U.S. Joint Fire Science Program

 

Date of this Version

2013

Document Type

Article

Citation

Final Report: Joint Fire Sciences Program, Project #10-1-10-21

Comments

US government work.

Abstract

We measured the impacts of prescribed fire and small clear-cut tree harvesting on carbon dynamics in a mixed-conifer forest in the central Sierra Nevada. Soil CO2 efflux, above ground tree biomass, annual tree radial growth, and ecosystem carbon stored as litter, fine root and in the mineral soil were measured in four treatment sites: an un-manipulated control, a prescribed fire site, and two harvested sites, in one of which the soil was mechanically ripped to reduce soil compaction, a common practice done on industrial forest lands in the Sierra Nevada. Biomass and radial tee growth was also measured in a thinned site and a thinned and burned site. The biomass was determined one year before treatment, in 2001 one year after, in 2003, and finally seven year after treatment in 2009. Treatments affected pools and exchanges of carbon, reducing biomass stocks and the capacity of the forest to uptake carbon, but also to released C from the soil surface. Soil respiration was decreased by both fire and harvest (circa 20%), in part because the disturbances altered energy input and water availability. Prescribed fire and thinning reduced stand biomass, removing mostly small unselected (fire) or selected (thinning) trees. The thinning effects were concentrated in the first post-treatment year, whereas fire effects on tree radial growth showed responses between the first and the seventh years after fire. In the seven years post-disturbance interval, fire decreased tree density 30%, radial growth 12%, and stand radial growth 27%. Thinning reduced only 9% tree density, and increased tree radial growth 20% and stand radial growth 6%, compared to the control site. Effects of fire and thinning on biomass and biomass productivity were similar.
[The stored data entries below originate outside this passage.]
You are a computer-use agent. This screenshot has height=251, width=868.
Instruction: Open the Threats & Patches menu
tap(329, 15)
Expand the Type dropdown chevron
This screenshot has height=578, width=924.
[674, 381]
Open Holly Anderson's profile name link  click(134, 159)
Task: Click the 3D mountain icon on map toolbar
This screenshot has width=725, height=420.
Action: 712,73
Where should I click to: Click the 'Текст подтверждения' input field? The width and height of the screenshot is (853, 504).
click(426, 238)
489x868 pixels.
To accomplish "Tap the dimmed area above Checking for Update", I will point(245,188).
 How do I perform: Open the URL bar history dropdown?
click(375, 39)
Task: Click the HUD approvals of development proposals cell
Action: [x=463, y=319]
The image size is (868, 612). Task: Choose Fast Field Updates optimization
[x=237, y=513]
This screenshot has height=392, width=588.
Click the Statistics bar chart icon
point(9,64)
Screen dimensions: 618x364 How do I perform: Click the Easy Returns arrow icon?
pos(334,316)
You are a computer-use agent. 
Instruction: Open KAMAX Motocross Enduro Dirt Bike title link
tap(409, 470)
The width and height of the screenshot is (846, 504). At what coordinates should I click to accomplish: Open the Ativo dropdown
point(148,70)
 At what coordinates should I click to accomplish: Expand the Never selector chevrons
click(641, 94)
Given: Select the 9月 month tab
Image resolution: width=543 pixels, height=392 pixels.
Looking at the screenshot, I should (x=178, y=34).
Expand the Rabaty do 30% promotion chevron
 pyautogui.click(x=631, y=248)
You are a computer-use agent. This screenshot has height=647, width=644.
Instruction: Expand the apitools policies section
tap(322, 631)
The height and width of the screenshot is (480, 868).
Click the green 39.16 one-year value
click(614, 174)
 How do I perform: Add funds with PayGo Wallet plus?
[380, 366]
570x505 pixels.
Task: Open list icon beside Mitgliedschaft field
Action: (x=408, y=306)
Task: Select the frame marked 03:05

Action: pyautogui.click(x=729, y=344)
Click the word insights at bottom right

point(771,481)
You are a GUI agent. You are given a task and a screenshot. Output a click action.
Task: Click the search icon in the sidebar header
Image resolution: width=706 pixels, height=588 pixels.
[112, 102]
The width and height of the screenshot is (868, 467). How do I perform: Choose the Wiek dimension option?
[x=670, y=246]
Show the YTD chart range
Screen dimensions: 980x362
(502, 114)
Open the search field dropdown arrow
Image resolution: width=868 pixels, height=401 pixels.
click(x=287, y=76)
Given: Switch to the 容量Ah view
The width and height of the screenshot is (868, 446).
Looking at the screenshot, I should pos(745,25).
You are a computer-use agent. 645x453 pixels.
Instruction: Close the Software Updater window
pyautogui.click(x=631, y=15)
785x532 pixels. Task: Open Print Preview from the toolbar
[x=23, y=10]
After seven years, the biomass of both the fire and the thinned site reached pre-treatment levels. Excluding the first post-disturbance year, the thinned site stored more carbon than the control site, were radial growth has being declining over the same period. The effects of fire combined with thinning were higher than for the singe treatment, and growth, biomass and productivity were decreased between 30 and 40% compared to the control site.